Customer churn predictor for an assignment below.
Documentation: https://5uperpalo.github.io/churnpred/
In this assignment you're tasked with developing a machine learning solution for churn prediction to identify which customers are likely to leave a service (column "Exited" in the attached dataset). This assignment is meant to assess
- analytical skills and reasoning
- design and modelling choices, e.g. choices with respect to measuring model performance
- coding skills, e.g. modularity, readability, reproducibility, any other best practices in software development
Please note that multiple solutions may exist and we do not expect a production ready solution, though any reflections on how you may wish to productionalise your solution are welcome. You are free to choose the medium (e.g., notebooks, python scripts).

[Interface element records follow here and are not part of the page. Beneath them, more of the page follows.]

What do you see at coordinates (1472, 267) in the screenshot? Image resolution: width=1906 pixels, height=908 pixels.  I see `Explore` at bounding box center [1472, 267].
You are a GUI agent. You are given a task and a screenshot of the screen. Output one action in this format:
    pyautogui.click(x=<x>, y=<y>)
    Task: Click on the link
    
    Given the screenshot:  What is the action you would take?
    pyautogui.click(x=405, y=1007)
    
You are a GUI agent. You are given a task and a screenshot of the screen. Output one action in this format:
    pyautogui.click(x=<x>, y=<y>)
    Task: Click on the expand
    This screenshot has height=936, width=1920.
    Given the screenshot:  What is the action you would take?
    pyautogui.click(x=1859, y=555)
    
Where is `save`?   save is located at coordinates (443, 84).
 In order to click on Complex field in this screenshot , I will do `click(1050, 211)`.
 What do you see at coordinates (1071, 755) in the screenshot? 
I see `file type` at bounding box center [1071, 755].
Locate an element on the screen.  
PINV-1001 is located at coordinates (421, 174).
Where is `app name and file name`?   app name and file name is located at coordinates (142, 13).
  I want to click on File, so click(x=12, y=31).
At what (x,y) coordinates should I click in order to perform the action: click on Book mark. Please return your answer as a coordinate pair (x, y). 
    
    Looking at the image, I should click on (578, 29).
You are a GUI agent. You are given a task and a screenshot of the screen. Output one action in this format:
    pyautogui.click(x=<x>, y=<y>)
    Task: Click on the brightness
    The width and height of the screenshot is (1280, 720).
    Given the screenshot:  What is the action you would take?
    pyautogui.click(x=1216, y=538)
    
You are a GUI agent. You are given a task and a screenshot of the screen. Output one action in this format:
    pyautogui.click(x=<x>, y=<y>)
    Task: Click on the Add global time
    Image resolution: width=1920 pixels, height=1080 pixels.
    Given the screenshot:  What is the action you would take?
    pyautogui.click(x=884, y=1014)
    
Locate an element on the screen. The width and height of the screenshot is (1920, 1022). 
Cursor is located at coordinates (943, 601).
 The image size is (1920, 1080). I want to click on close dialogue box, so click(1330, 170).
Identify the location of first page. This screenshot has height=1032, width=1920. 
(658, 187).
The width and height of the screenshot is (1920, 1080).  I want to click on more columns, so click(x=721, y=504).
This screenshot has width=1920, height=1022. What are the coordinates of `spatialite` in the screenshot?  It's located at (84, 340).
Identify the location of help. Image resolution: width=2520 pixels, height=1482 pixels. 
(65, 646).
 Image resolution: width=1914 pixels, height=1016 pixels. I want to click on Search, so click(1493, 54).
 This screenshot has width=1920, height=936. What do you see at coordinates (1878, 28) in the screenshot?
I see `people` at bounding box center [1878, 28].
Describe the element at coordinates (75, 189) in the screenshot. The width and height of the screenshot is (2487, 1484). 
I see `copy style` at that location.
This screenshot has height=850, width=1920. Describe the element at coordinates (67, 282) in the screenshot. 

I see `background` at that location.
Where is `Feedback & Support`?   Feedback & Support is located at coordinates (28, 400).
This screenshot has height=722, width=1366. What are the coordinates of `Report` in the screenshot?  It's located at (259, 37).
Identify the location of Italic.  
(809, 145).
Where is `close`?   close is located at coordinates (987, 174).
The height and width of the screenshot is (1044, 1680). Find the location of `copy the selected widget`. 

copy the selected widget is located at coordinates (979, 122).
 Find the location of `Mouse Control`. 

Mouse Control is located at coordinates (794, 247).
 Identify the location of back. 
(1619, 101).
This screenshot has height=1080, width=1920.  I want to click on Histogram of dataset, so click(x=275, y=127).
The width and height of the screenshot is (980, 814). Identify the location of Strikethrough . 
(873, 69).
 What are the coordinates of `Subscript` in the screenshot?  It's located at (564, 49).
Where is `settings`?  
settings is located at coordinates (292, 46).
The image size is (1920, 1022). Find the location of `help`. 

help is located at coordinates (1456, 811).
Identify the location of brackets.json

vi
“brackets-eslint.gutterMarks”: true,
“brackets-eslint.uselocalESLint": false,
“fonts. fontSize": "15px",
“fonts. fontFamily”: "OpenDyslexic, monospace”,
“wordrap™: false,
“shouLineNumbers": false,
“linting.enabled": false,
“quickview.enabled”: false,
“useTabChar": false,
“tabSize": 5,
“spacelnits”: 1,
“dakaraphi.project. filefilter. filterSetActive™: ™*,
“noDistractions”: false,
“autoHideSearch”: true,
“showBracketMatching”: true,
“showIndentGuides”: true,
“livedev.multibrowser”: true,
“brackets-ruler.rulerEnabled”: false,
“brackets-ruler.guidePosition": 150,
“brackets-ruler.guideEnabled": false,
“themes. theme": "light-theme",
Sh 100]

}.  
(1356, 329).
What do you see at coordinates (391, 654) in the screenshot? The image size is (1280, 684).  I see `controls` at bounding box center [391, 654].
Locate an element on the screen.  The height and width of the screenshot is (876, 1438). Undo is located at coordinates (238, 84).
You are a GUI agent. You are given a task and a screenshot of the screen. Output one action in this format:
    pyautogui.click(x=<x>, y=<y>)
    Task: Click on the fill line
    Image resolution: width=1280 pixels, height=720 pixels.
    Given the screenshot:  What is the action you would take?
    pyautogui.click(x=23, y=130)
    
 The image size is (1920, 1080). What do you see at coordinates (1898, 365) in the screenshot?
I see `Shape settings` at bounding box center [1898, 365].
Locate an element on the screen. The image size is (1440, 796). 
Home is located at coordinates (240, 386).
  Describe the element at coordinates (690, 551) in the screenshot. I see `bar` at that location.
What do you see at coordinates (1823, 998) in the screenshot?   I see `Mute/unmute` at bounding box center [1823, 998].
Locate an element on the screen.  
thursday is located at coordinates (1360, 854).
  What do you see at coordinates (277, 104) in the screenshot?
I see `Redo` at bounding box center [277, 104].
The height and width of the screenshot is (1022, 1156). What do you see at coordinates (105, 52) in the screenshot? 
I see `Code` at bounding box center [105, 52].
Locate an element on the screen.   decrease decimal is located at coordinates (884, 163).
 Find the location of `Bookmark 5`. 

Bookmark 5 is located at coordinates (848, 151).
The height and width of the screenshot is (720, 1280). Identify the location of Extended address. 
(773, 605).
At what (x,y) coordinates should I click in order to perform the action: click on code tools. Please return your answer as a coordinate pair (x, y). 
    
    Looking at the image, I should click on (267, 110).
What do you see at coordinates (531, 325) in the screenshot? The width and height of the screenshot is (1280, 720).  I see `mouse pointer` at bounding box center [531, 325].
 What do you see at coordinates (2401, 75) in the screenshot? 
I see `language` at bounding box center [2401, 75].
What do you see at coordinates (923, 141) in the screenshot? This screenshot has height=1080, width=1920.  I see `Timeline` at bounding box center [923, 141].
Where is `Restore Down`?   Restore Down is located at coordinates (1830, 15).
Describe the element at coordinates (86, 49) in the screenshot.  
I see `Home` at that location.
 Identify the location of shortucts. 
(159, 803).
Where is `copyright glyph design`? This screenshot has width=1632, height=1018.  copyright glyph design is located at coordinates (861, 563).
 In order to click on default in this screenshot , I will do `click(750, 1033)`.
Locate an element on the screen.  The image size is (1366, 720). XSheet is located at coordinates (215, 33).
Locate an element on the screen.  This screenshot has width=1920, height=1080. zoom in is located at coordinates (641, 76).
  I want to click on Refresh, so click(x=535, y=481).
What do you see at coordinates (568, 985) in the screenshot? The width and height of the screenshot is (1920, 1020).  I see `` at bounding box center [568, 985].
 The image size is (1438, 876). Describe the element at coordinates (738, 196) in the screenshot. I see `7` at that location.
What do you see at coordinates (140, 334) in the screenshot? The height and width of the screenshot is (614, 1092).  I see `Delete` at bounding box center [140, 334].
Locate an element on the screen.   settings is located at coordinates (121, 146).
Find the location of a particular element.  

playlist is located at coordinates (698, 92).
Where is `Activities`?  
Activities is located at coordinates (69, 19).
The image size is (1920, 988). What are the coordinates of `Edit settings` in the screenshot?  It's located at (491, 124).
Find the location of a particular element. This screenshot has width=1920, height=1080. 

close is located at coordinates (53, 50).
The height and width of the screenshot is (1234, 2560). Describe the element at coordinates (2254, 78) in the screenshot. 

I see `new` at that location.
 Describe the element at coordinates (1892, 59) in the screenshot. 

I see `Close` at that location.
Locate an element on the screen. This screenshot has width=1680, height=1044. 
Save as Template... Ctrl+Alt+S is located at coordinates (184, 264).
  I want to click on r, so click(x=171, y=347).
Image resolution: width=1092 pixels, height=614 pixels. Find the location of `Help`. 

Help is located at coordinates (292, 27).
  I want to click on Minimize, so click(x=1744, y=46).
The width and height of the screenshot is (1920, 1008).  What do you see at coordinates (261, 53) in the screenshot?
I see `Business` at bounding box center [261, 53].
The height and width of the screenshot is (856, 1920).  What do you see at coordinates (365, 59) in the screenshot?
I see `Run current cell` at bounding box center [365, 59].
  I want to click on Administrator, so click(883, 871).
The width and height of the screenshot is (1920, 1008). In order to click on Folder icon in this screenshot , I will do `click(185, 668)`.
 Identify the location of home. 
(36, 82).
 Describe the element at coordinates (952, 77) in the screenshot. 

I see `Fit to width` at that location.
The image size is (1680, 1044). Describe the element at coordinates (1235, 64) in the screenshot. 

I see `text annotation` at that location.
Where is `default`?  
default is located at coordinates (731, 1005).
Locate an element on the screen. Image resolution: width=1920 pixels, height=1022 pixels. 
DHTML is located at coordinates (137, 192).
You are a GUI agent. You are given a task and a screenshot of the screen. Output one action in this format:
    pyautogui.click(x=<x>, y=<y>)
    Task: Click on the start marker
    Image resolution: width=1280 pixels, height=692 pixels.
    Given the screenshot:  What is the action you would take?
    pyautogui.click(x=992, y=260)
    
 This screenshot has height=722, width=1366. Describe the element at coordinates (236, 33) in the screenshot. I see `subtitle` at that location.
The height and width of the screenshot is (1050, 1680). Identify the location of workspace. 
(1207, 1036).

Additional explanation of independent variables:
NumberOfProducts - the number of accounts and bank-affiliated products
HasCreditCard - whether a customer has a credit card
CustomerFeedback - latest customer feedback, if available
Please see the Notebooks section. The notebooks are sorted from 0 to 5. Notebooks start with gathering auxiliary data that I could extract from the provided dataset, e.g. 'country origin of the surname'. This is followed by Exploratory Data Analysis of features and target in the notebooks 2, 3. In the notebook 4, I presented a Trainer
object that handles training an hyperparameter search of the model. In the notebook 5 I made a quick analysis of the model and it's predictions using SHAP values.
The final solution uses LightGBM, a GBM model of my choice. I chose GBM as 4 out of top 5 models in H2O AutoML were GBMs.
In notebook 00_auxiliary_features_surname_origin_country_classification.ipynb
I adjusted(copy/paste+adjust) a BERT model for surname origin prediction. Due to lack of time I could not gather additional data that would help with model training, but I left some ideas in the notebook.
The solution was tested in a virtual machine, spawned from jupyter/datascience-notebook:python-3.10
image in Zero-to-JupyterHub solution. As the bare metal server with GPU was down in the kubernetes, I had to do additional troubleshooting and fixing.
The code is easily extendable to multiclass
, regression
and quantile_regression
tasks.
The code was tested on
pip install git+https://github.com/5uperpalo/ecovadis_assignment.git
git clone https://github.com/5uperpalo/ecovadis_assignment.git
cd ecovadis_assignment
pip install .
# to build locally
cd docs
pip install -r requirements.txt
mkdocs build --clean
# to push to github pages
mkdocs gh-deploy
# if you want to run webserver locally
mkdocs serve
Before pushing a code or making a pull request please run codestyle checks and tests
./code_style.sh
pytest --doctest-modules churn_pred --cov-report xml --cov-report term --disable-pytest-warnings --cov=churn_pred tests/